[START OF Supplied records]
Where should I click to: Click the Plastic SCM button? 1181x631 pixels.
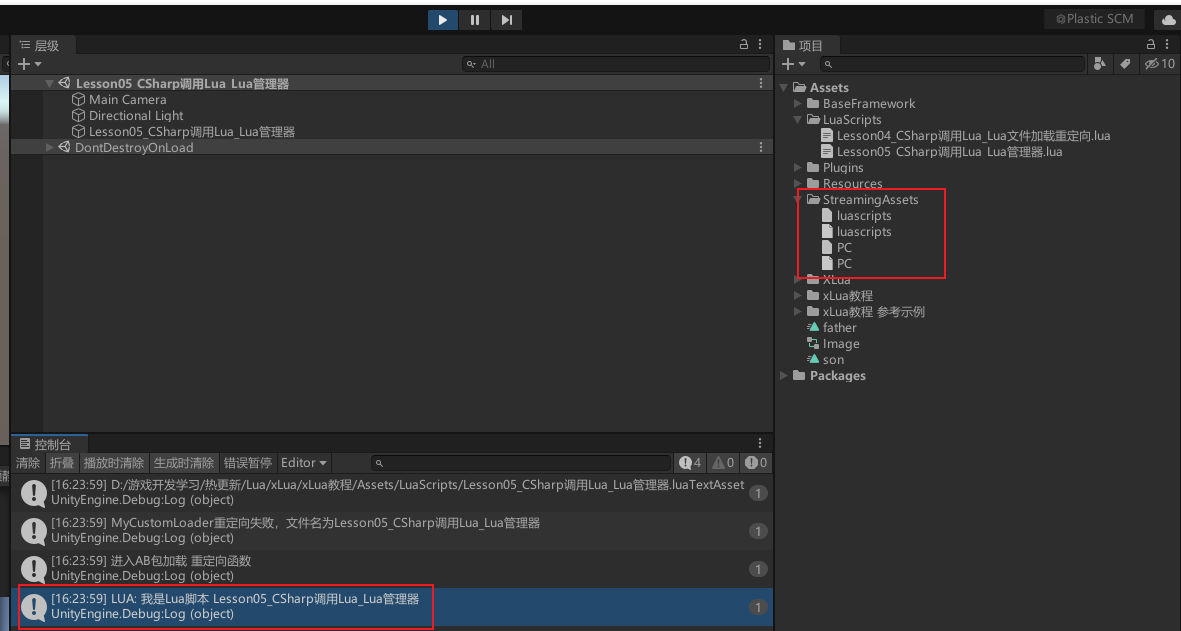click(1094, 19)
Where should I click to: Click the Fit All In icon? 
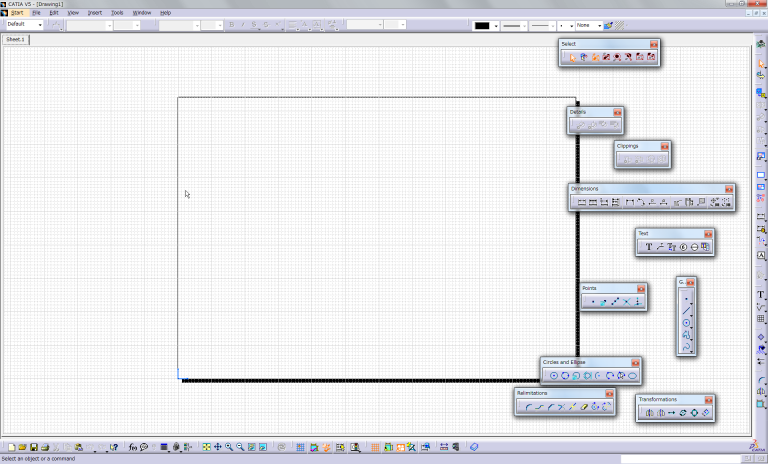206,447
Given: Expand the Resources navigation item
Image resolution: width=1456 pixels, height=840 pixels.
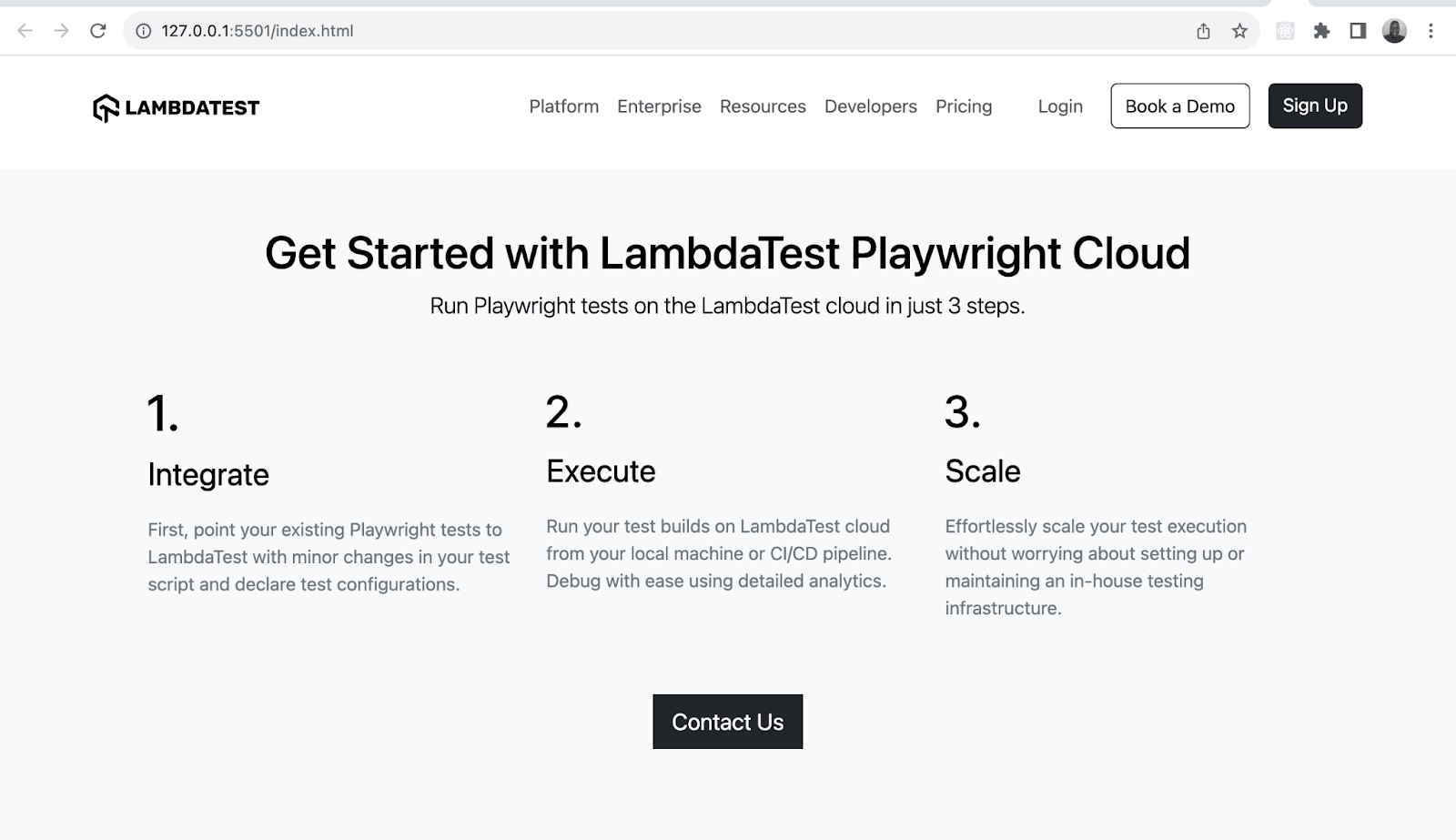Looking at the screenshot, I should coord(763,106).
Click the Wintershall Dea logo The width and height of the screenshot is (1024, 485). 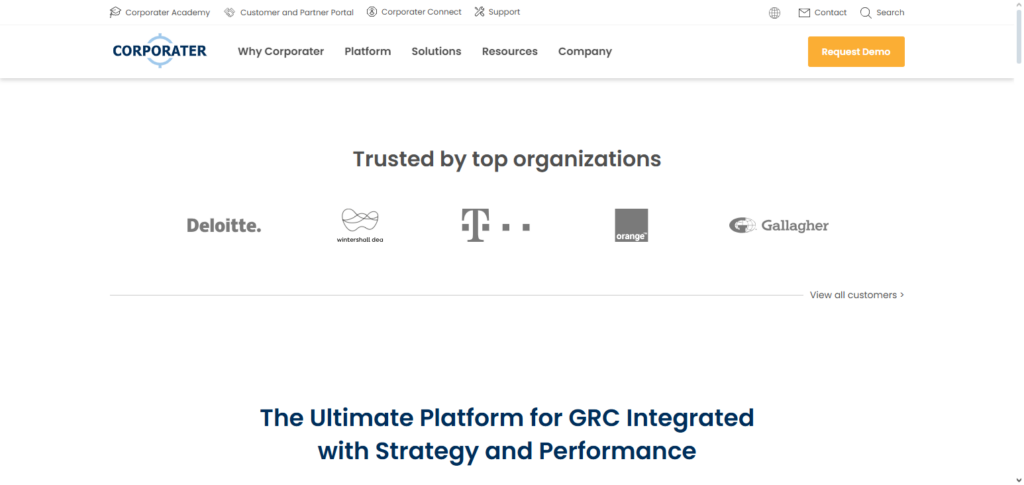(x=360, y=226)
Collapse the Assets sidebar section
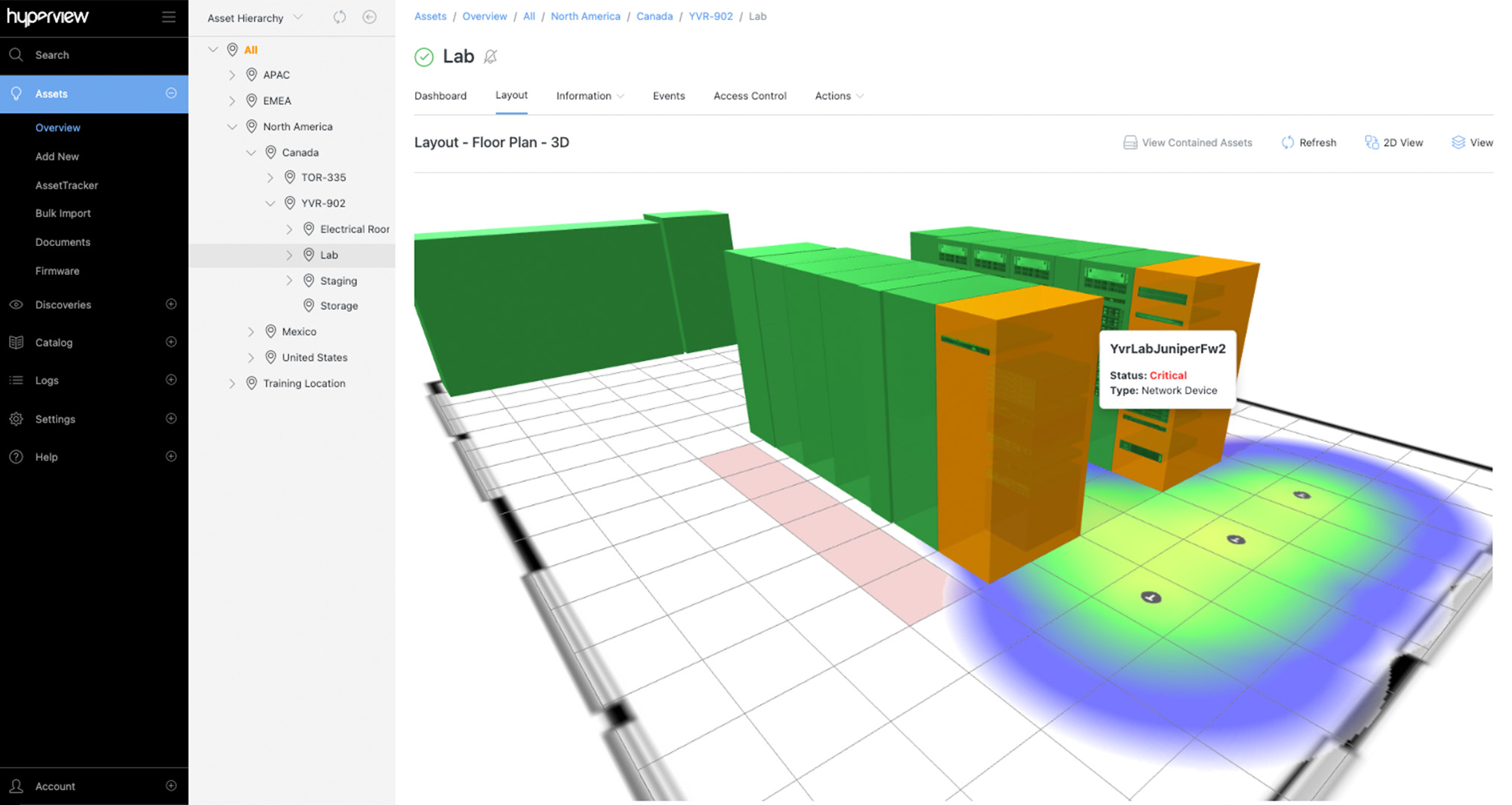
[END OF Supplied records]
Instructions to follow
Rewrite the entries above from the very first line through the line containing "Looking at the", substituting "px" for "pixels" and keeping everything else the same. Leave out the pictures.

Output for this exercise
Where should I click to: Click the Plastic SCM button? 1181x631 px.
click(1094, 19)
Where should I click to: Click the Fit All In icon? 
206,447
Given: Expand the Resources navigation item
Image resolution: width=1456 px, height=840 px.
Looking at the screenshot, I should coord(763,106).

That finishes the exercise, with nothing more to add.